- YOUR GOAL
Copy every record exactly.

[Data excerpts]
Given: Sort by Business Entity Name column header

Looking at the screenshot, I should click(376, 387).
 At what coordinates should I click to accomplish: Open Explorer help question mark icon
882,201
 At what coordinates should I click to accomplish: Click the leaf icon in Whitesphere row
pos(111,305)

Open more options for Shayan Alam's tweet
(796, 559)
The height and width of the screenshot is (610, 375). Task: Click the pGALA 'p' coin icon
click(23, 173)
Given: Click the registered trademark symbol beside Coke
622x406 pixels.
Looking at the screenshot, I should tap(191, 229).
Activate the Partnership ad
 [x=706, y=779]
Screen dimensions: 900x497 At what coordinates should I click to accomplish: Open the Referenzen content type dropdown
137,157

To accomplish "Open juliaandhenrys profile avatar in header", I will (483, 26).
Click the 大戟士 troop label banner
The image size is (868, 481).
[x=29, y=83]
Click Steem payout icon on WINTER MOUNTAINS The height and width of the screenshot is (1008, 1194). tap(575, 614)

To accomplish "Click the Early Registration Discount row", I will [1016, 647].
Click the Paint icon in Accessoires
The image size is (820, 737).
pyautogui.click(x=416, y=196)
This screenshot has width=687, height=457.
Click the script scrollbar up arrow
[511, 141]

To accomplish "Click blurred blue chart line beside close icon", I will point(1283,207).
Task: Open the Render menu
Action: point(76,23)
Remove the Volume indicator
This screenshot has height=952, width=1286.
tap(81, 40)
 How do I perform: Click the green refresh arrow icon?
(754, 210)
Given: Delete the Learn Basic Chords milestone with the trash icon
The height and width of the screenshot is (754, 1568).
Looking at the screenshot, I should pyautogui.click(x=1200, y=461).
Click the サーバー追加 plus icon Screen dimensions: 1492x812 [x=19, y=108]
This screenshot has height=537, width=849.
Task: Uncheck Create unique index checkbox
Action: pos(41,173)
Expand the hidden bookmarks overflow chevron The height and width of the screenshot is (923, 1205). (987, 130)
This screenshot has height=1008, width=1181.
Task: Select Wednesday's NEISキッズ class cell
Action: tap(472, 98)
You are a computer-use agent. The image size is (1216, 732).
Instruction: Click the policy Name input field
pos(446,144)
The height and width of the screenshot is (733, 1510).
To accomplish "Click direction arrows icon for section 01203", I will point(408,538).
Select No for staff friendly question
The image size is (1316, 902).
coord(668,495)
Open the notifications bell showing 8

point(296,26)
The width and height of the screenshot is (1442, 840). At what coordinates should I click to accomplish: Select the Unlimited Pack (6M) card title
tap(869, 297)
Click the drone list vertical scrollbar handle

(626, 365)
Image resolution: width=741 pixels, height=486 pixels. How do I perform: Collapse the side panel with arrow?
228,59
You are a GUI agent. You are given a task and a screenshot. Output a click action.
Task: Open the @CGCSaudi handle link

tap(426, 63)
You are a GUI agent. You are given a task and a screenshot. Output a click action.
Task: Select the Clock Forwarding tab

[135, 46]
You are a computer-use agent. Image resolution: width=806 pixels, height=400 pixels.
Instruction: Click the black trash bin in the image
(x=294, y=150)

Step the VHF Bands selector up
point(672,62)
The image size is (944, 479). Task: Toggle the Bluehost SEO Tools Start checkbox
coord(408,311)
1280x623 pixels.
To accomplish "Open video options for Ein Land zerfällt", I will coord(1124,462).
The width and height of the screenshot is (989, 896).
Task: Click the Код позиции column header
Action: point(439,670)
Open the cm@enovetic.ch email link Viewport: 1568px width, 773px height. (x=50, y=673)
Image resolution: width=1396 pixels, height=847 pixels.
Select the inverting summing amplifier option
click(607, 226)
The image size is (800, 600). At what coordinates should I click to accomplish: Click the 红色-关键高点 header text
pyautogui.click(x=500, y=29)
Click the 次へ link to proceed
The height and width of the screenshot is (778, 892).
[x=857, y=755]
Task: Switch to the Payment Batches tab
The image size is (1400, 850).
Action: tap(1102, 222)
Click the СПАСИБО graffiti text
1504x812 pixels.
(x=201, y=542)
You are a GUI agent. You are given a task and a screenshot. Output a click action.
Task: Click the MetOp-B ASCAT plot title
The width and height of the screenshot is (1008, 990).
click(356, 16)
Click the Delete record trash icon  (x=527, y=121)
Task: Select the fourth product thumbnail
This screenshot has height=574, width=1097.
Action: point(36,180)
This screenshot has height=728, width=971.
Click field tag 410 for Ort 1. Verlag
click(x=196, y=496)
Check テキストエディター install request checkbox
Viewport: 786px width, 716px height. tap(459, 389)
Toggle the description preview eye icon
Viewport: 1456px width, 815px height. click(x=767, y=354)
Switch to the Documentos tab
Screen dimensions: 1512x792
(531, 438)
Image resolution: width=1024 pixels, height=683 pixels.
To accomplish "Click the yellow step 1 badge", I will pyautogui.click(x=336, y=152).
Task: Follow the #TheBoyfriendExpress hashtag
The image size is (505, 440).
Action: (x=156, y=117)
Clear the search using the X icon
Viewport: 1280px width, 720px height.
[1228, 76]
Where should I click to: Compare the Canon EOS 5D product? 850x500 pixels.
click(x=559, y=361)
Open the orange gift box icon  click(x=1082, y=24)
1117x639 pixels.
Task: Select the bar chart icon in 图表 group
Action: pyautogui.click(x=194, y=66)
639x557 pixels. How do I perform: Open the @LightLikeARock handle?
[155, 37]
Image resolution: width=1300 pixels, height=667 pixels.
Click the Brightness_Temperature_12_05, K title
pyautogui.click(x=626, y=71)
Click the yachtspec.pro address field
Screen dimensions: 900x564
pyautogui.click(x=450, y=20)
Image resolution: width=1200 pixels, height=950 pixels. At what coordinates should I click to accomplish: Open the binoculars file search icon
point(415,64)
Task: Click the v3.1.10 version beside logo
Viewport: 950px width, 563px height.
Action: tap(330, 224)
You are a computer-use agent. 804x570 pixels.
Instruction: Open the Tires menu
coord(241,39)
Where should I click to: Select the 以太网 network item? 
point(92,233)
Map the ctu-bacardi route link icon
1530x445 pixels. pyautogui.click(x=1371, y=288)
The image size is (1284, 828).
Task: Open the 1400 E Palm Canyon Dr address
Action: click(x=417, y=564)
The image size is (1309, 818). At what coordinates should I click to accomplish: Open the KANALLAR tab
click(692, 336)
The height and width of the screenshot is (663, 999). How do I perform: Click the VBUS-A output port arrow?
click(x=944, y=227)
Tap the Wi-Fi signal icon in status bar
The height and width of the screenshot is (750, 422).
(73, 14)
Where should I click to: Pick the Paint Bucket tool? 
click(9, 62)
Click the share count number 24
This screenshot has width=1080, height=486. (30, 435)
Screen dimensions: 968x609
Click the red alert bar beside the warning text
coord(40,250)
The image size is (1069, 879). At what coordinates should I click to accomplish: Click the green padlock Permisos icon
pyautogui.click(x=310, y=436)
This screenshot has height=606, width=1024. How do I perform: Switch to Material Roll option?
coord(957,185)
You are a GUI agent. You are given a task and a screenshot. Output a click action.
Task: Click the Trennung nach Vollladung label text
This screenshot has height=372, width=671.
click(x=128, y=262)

- TASK RESPONSE
Given: Sort by Business Entity Name column header

Looking at the screenshot, I should click(376, 387).
 At what coordinates should I click to accomplish: Open Explorer help question mark icon
882,201
 At what coordinates should I click to accomplish: Click the leaf icon in Whitesphere row
pos(111,305)

Open more options for Shayan Alam's tweet
(796, 559)
The height and width of the screenshot is (610, 375). Task: Click the pGALA 'p' coin icon
click(23, 173)
Given: Click the registered trademark symbol beside Coke
622x406 pixels.
Looking at the screenshot, I should tap(191, 229).
Activate the Partnership ad
 [x=706, y=779]
Screen dimensions: 900x497 At what coordinates should I click to accomplish: Open the Referenzen content type dropdown
137,157

To accomplish "Open juliaandhenrys profile avatar in header", I will (483, 26).
Click the 大戟士 troop label banner
The image size is (868, 481).
[x=29, y=83]
Click Steem payout icon on WINTER MOUNTAINS The height and width of the screenshot is (1008, 1194). tap(575, 614)

To accomplish "Click the Early Registration Discount row", I will [1016, 647].
Click the Paint icon in Accessoires
The image size is (820, 737).
pyautogui.click(x=416, y=196)
This screenshot has width=687, height=457.
Click the script scrollbar up arrow
[511, 141]

To accomplish "Click blurred blue chart line beside close icon", I will point(1283,207).
Task: Open the Render menu
Action: point(76,23)
Remove the Volume indicator
This screenshot has height=952, width=1286.
tap(81, 40)
 How do I perform: Click the green refresh arrow icon?
(754, 210)
Given: Delete the Learn Basic Chords milestone with the trash icon
The height and width of the screenshot is (754, 1568).
Looking at the screenshot, I should pyautogui.click(x=1200, y=461).
Click the サーバー追加 plus icon Screen dimensions: 1492x812 [x=19, y=108]
This screenshot has height=537, width=849.
Task: Uncheck Create unique index checkbox
Action: pos(41,173)
Expand the hidden bookmarks overflow chevron The height and width of the screenshot is (923, 1205). (987, 130)
This screenshot has height=1008, width=1181.
Task: Select Wednesday's NEISキッズ class cell
Action: tap(472, 98)
You are a computer-use agent. The image size is (1216, 732).
Instruction: Click the policy Name input field
pos(446,144)
The height and width of the screenshot is (733, 1510).
To accomplish "Click direction arrows icon for section 01203", I will point(408,538).
Select No for staff friendly question
The image size is (1316, 902).
coord(668,495)
Open the notifications bell showing 8

point(296,26)
The width and height of the screenshot is (1442, 840). At what coordinates should I click to accomplish: Select the Unlimited Pack (6M) card title
tap(869, 297)
Click the drone list vertical scrollbar handle

(626, 365)
Image resolution: width=741 pixels, height=486 pixels. How do I perform: Collapse the side panel with arrow?
228,59
You are a GUI agent. You are given a task and a screenshot. Output a click action.
Task: Open the @CGCSaudi handle link

tap(426, 63)
You are a GUI agent. You are given a task and a screenshot. Output a click action.
Task: Select the Clock Forwarding tab

[135, 46]
You are a computer-use agent. Image resolution: width=806 pixels, height=400 pixels.
Instruction: Click the black trash bin in the image
(x=294, y=150)

Step the VHF Bands selector up
point(672,62)
The image size is (944, 479). Task: Toggle the Bluehost SEO Tools Start checkbox
coord(408,311)
1280x623 pixels.
To accomplish "Open video options for Ein Land zerfällt", I will coord(1124,462).
The width and height of the screenshot is (989, 896).
Task: Click the Код позиции column header
Action: point(439,670)
Open the cm@enovetic.ch email link Viewport: 1568px width, 773px height. (x=50, y=673)
Image resolution: width=1396 pixels, height=847 pixels.
Select the inverting summing amplifier option
click(607, 226)
The image size is (800, 600). At what coordinates should I click to accomplish: Click the 红色-关键高点 header text
pyautogui.click(x=500, y=29)
Click the 次へ link to proceed
The height and width of the screenshot is (778, 892).
[x=857, y=755]
Task: Switch to the Payment Batches tab
The image size is (1400, 850).
Action: tap(1102, 222)
Click the СПАСИБО graffiti text
1504x812 pixels.
(x=201, y=542)
You are a GUI agent. You are given a task and a screenshot. Output a click action.
Task: Click the MetOp-B ASCAT plot title
The width and height of the screenshot is (1008, 990).
click(356, 16)
Click the Delete record trash icon  (x=527, y=121)
Task: Select the fourth product thumbnail
This screenshot has height=574, width=1097.
Action: point(36,180)
This screenshot has height=728, width=971.
Click field tag 410 for Ort 1. Verlag
click(x=196, y=496)
Check テキストエディター install request checkbox
Viewport: 786px width, 716px height. tap(459, 389)
Toggle the description preview eye icon
Viewport: 1456px width, 815px height. click(x=767, y=354)
Switch to the Documentos tab
Screen dimensions: 1512x792
(531, 438)
Image resolution: width=1024 pixels, height=683 pixels.
To accomplish "Click the yellow step 1 badge", I will pyautogui.click(x=336, y=152).
Task: Follow the #TheBoyfriendExpress hashtag
The image size is (505, 440).
Action: (x=156, y=117)
Clear the search using the X icon
Viewport: 1280px width, 720px height.
[1228, 76]
Where should I click to: Compare the Canon EOS 5D product? 850x500 pixels.
click(x=559, y=361)
Open the orange gift box icon  click(x=1082, y=24)
1117x639 pixels.
Task: Select the bar chart icon in 图表 group
Action: pyautogui.click(x=194, y=66)
639x557 pixels. How do I perform: Open the @LightLikeARock handle?
[155, 37]
Image resolution: width=1300 pixels, height=667 pixels.
Click the Brightness_Temperature_12_05, K title
pyautogui.click(x=626, y=71)
Click the yachtspec.pro address field
Screen dimensions: 900x564
pyautogui.click(x=450, y=20)
Image resolution: width=1200 pixels, height=950 pixels. At what coordinates should I click to accomplish: Open the binoculars file search icon
point(415,64)
Task: Click the v3.1.10 version beside logo
Viewport: 950px width, 563px height.
Action: tap(330, 224)
You are a computer-use agent. 804x570 pixels.
Instruction: Open the Tires menu
coord(241,39)
Where should I click to: Select the 以太网 network item? 
point(92,233)
Map the ctu-bacardi route link icon
1530x445 pixels. pyautogui.click(x=1371, y=288)
The image size is (1284, 828).
Task: Open the 1400 E Palm Canyon Dr address
Action: click(x=417, y=564)
The image size is (1309, 818). At what coordinates should I click to accomplish: Open the KANALLAR tab
click(692, 336)
The height and width of the screenshot is (663, 999). How do I perform: Click the VBUS-A output port arrow?
click(x=944, y=227)
Tap the Wi-Fi signal icon in status bar
The height and width of the screenshot is (750, 422).
(73, 14)
Where should I click to: Pick the Paint Bucket tool? 
click(9, 62)
Click the share count number 24
This screenshot has width=1080, height=486. (30, 435)
Screen dimensions: 968x609
Click the red alert bar beside the warning text
coord(40,250)
The image size is (1069, 879). At what coordinates should I click to accomplish: Click the green padlock Permisos icon
pyautogui.click(x=310, y=436)
This screenshot has height=606, width=1024. How do I perform: Switch to Material Roll option?
coord(957,185)
You are a GUI agent. You are given a task and a screenshot. Output a click action.
Task: Click the Trennung nach Vollladung label text
This screenshot has height=372, width=671.
click(x=128, y=262)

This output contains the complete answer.